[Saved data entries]
******
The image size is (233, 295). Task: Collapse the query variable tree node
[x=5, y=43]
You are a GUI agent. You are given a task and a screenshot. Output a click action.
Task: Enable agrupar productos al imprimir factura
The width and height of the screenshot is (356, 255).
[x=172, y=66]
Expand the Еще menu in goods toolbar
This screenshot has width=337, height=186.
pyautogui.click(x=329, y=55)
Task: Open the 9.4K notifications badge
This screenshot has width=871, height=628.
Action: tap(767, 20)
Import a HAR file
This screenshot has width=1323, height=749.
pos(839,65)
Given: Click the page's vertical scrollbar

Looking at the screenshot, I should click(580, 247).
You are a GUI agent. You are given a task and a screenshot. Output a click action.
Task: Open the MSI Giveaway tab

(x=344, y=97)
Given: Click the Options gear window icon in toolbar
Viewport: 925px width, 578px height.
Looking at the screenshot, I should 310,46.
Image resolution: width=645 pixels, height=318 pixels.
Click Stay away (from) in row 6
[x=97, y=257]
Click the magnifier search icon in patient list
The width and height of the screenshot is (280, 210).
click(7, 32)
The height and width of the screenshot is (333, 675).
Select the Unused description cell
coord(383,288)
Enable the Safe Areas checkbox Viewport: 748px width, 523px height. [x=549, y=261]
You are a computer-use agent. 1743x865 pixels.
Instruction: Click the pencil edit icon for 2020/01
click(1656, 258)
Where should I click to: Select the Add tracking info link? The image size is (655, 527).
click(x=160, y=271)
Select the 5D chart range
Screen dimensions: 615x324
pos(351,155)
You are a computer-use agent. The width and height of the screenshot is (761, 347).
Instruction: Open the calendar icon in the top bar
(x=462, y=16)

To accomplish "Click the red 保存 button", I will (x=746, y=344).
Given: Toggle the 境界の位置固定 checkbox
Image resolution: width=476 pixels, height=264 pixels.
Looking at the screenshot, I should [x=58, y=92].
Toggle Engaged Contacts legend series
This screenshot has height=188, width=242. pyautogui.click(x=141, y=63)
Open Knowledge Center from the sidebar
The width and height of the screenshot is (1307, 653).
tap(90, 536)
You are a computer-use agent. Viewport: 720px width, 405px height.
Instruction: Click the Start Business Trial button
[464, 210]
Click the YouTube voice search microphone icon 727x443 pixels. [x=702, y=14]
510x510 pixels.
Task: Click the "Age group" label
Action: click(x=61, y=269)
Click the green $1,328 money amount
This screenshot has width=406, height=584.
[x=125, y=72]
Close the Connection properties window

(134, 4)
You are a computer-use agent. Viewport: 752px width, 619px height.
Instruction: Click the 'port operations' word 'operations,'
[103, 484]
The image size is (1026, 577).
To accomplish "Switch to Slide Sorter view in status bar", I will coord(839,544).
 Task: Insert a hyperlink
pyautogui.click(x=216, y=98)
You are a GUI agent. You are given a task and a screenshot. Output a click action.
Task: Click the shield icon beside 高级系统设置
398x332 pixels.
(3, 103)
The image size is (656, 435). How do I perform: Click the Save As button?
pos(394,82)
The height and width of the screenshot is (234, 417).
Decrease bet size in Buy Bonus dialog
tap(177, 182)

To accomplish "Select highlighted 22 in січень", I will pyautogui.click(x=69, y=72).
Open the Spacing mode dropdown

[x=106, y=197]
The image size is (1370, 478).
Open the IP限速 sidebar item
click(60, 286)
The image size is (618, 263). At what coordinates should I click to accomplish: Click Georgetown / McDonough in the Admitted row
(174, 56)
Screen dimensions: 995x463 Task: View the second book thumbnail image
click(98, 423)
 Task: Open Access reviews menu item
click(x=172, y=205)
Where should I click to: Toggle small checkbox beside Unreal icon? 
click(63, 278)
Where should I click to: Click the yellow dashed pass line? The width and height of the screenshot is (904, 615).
******
The problem:
Each line above that carries the string "agent" has to be returned.

Answer box:
You are a GUI agent. You are given a task and a screenshot. Output a click action.
You are a GUI agent. You are given a task and a screenshot. Output a click action.
You are a computer-use agent. 1743x865 pixels.
You are a computer-use agent. The width and height of the screenshot is (761, 347).
You are a computer-use agent. Viewport: 720px width, 405px height.
You are a computer-use agent. Viewport: 752px width, 619px height.
You are a GUI agent. You are given a task and a screenshot. Output a click action.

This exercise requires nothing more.